Farewell, Sam Allardyce. We shall not see your like again. After 44 years in professional football, one of the Premier League's most colourful, divisive and, depending on your perspective, successful managers has chosen to walk away from the game at the age of 62.
His decision to resign from Crystal Palace -- and, if we are to accept his stated intent not to take another job, retire from the game -- is entirely understandable. The Premier League has never been more pressurised or exposed. The money at stake is eye-watering, and while Allardyce was better-prepared than most when it came to sending a team over the white line, he was just as powerless as any other manager when the game began.
He knows well the potential cost of lengthy exposure to stress. In 2002, for the purposes of a BBC documentary, he and fellow manager Dave Bassett were wired up to heart monitors when their teams met in the Premier League. At one stage, Allardyce's heart rate reached 160 beats per minute, four times his resting pulse and rather more than you would expect from a man essentially standing still.
Allardyce is financially secure. He has a family, including grandchildren, and no one can blame him for wanting to step back and enjoy the fruits of a life's labour. The loss to the English game, however, will be significant. It won't seem the same without Big Sam out there, relentlessly being Big Sam, getting up people's noses.
Of course, there were elements of Allardyce's career that were less than palatable; a penchant for signing players who shared his agent was, at the very best, the sort of thing that raised awkward questions. But there was also a spirit and self-belief that was hard not to admire.
Allardyce did not have the playing career to earn himself a quick, easy start at the top. He had to get there the hard way, starting out in Ireland as player-manager of Limerick and moving to Preston North End as a coach. A caretaker spell in charge followed before he moved on to manage Blackpool and then Notts County.
But it was at Bolton Wanderers where he really made his name. They were languishing in the bottom half of the second flight when he took over in 1999; when he left in 2007, they had established themselves as regular top-10 finishers in the Premier League.
That Bolton side was renowned for its physical presence and robust approach but was spearheaded by players of unimpeachable class. Allardyce took chances with footballers whom the bigger clubs had overlooked, either for reasons of age or attitude. Nicolas Anelka excelled under his management. Jay-Jay Okocha was outstanding while Gary Speed brought class and composure to the midfield. For all the talk of direct balls and set pieces, they boasted a fine, technical team.

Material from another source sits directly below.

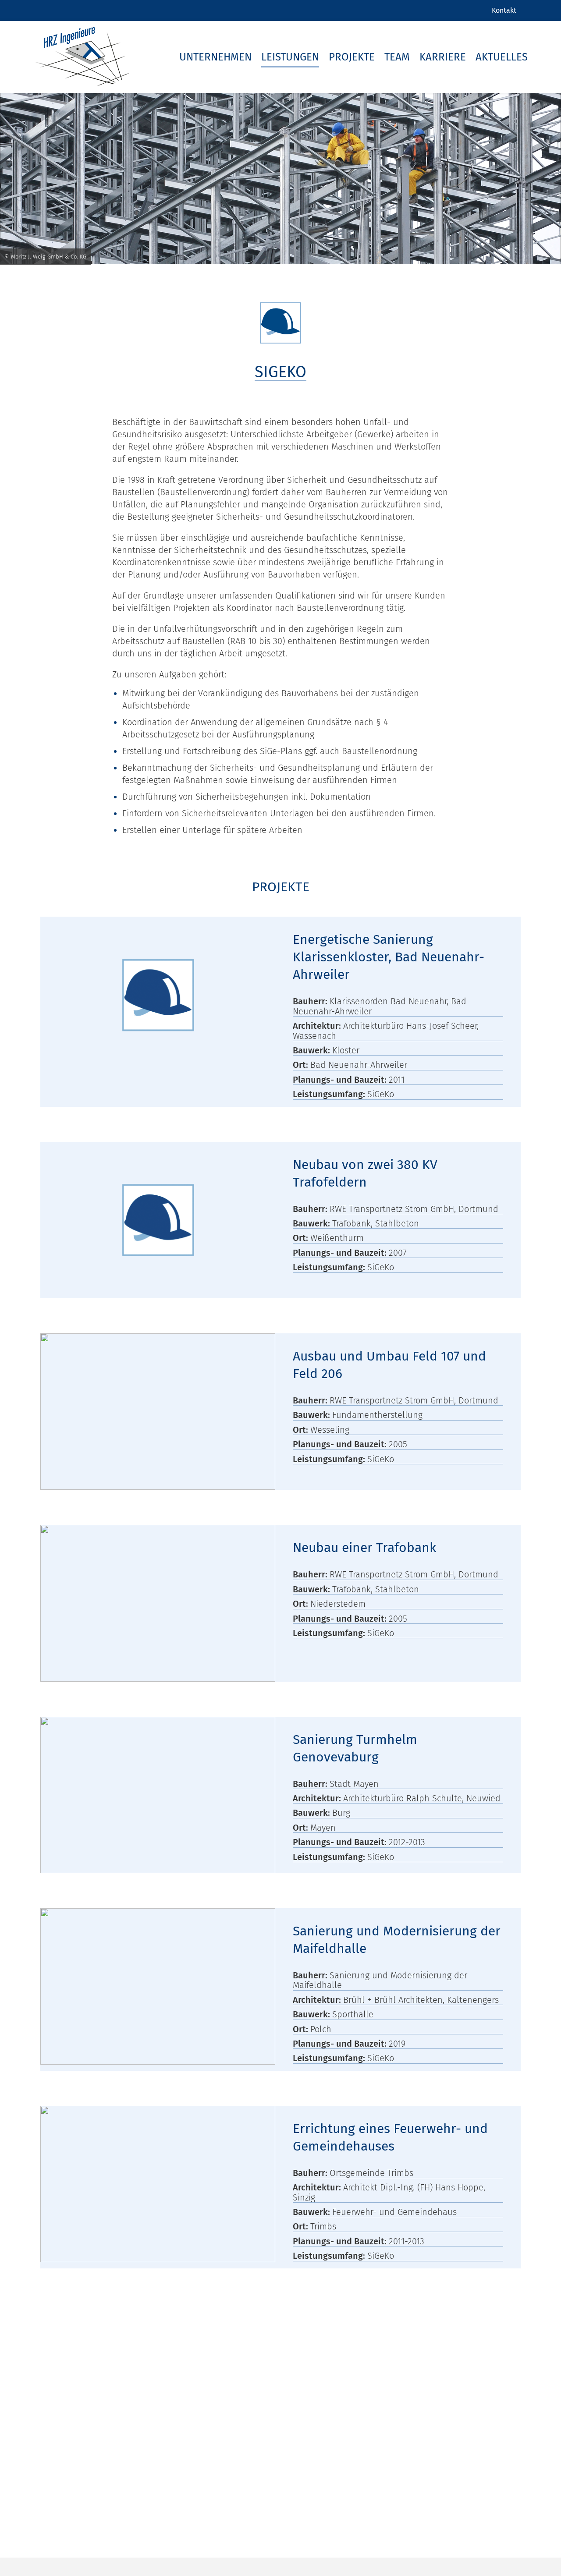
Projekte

Allardyce was one of the first managers to embrace analytics, facing initial opposition inside and outside the dressing room before calmly proving data's worth. He had a backroom staff as large as a pop star's entourage, taking care of everything from fitness to analysis to nutrition. When the game's offside laws were tweaked in 2003, he didn't moan; he adapted, immediately creating a cynical routine to take advantage of them. In his pursuit of improvement, he left nothing to chance.
In spite of all this, his large frame and gruff accent made it easy for some to characterise him as an oaf rather than a man seeking to lift himself through sheer hard work and bloody-mindedness. And Allardyce could be particularly uncompromising. At both Newcastle and West Ham, his pragmatism swiftly alienated supporters who had come to expect better despite that attitude serving him well at other clubs.
He happily baited more illustrious managers, infuriating Arsene Wenger on a regular basis, and revelled in the moments when he was able to gain the upper hand. He was, from the start to the end of his career, wholeheartedly "Big Sam" for better or for worse, and it was never worse than the night he lost his job as England manager. The loss of such a prestigious position would have hurt him terribly but perhaps not as much as the knowledge that he had made himself look as stupid as his detractors had always said he was.
But there was more to Allardyce than that. For all the stress and controversy, there was no doubt that he loved the front line of football. His joy at drawing a "19th century football" barb from Jose Mourinho, despite their friendship, was particularly memorable, but nothing will top his audible guffaws of laughter at Swansea's Chico Flores and his less-than-convincing appeals to the referee.
It was also telling that Steve Bruce, another friend in the game, was so eager to get out of London for Allardyce's 60th birthday party in 2014 that he left his Hull side in the dressing room, strode out of the Emirates Stadium and caught a crowded tube train to make the earliest possible trip north. Clearly there ain't no party like a Big Sam party.
Sadly for the Premier League, that party has apparently finally drawn to a close.